A report in the Journal of Blacks in Higher Education says that high numbers of students decline to identify their race at 11 of the nation's 29 highest-ranked universities.
Up to one in five students does not indicate their race on application forms to Harvard University, and at many other top schools the proportion is about one in ten.
Admissions officials said it was probable that white students thought they were at a disadvantage at private universities such as Harvard, which still have aggressive affirmative-action programmes aimed at increasing minority enrolment. They said those fears were unfounded.
Officials speculated that some conservative black students might also not disclose their race, preferring to be judged exclusively on their merits.
Admissions officers said that other applicants might be biracial, and do not neatly fit the racial categories from which they are asked to choose.
The US Supreme Court ruled this summer that race could continue to be used by state universities in admissions selections, as long as it was not the only or overriding factor.
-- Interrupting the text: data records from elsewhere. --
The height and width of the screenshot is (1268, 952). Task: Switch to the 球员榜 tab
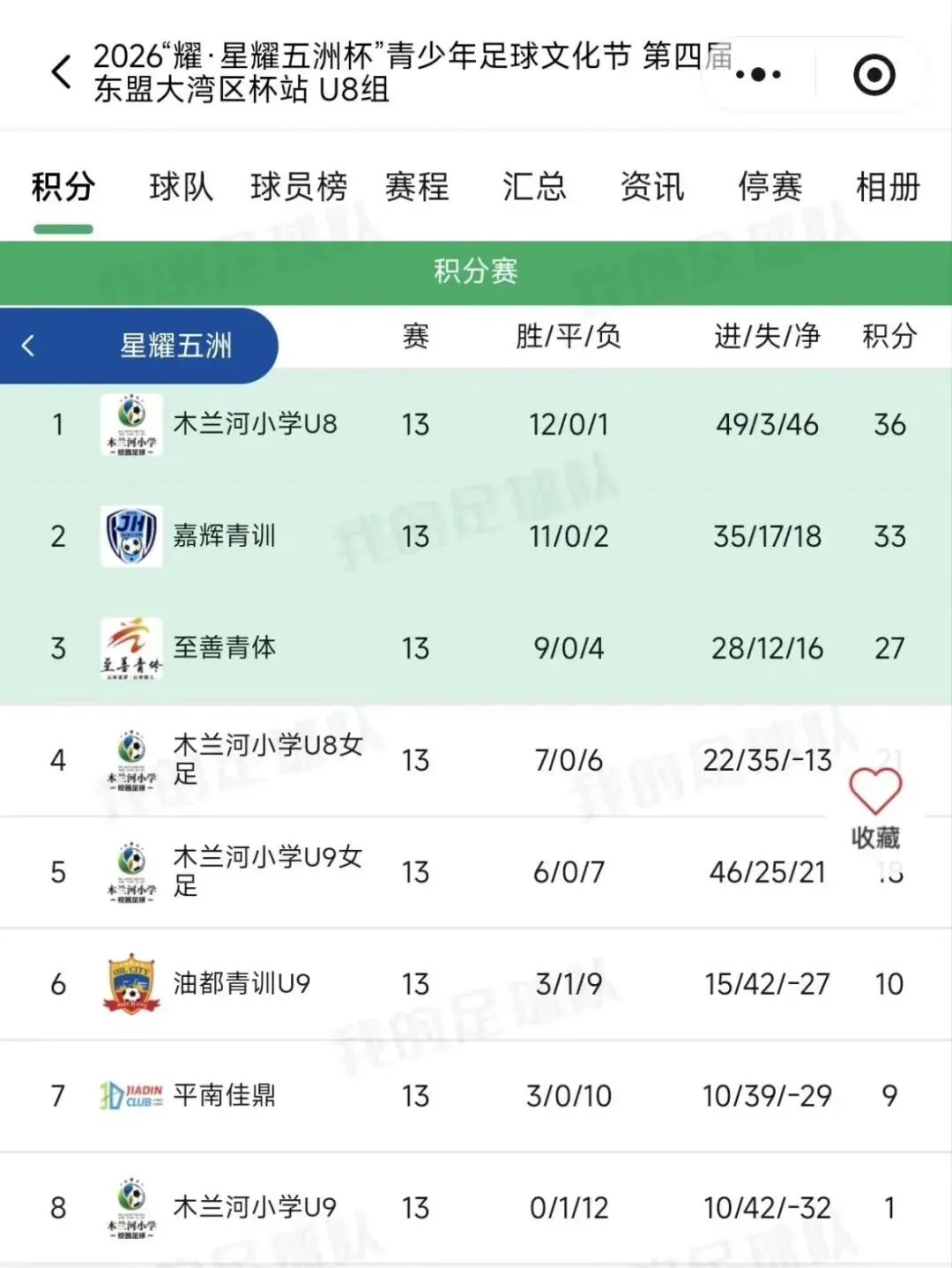tap(299, 187)
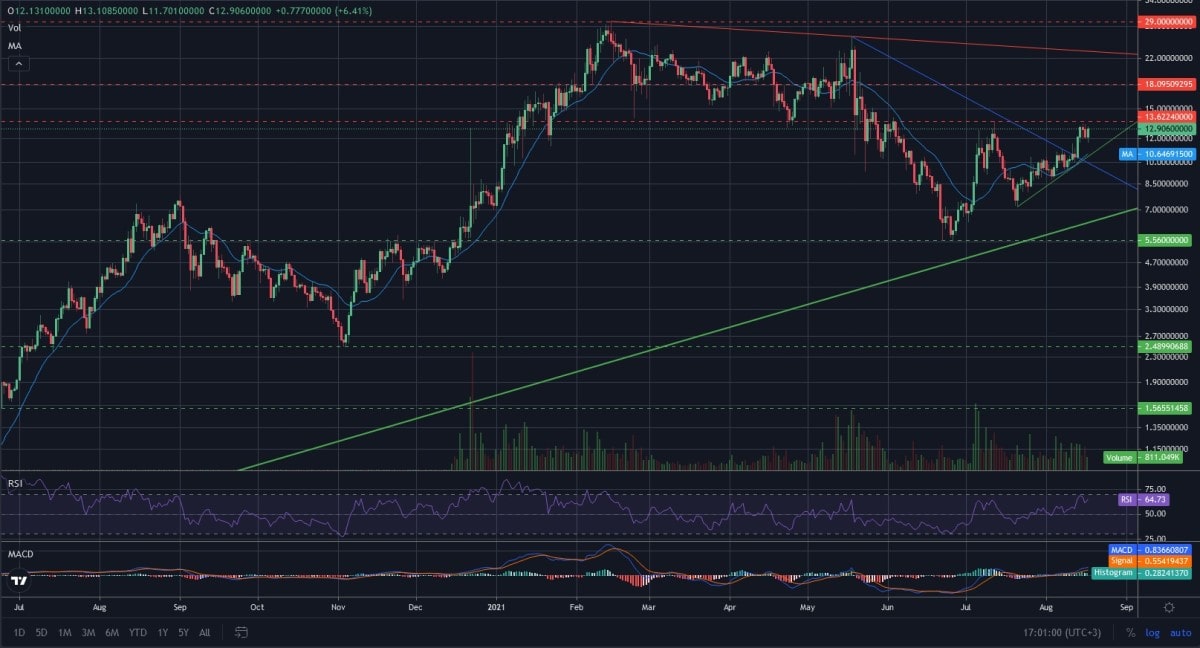Select the All range button
The image size is (1200, 648).
205,633
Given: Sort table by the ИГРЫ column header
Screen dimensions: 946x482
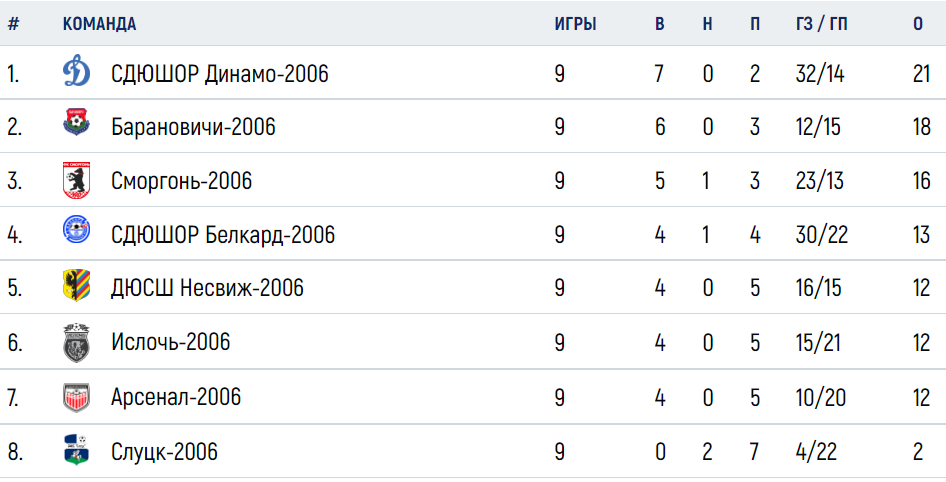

In a close vote, the court also said that affirmative action should eventually stop.
While private universities are not technically affected, the decision thrust the issue of race into the forefront of public discourse - and applicants' minds.
Not only does this reluctance make it harder for universities to ensure racially diverse enrolment, but it also complicates a requirement that they report their racial breakdown to the government to receive federal funding.
For now, however, no universities appear to be in jeopardy of losing this support. They simply report "no racial classification" for increasing numbers of their students.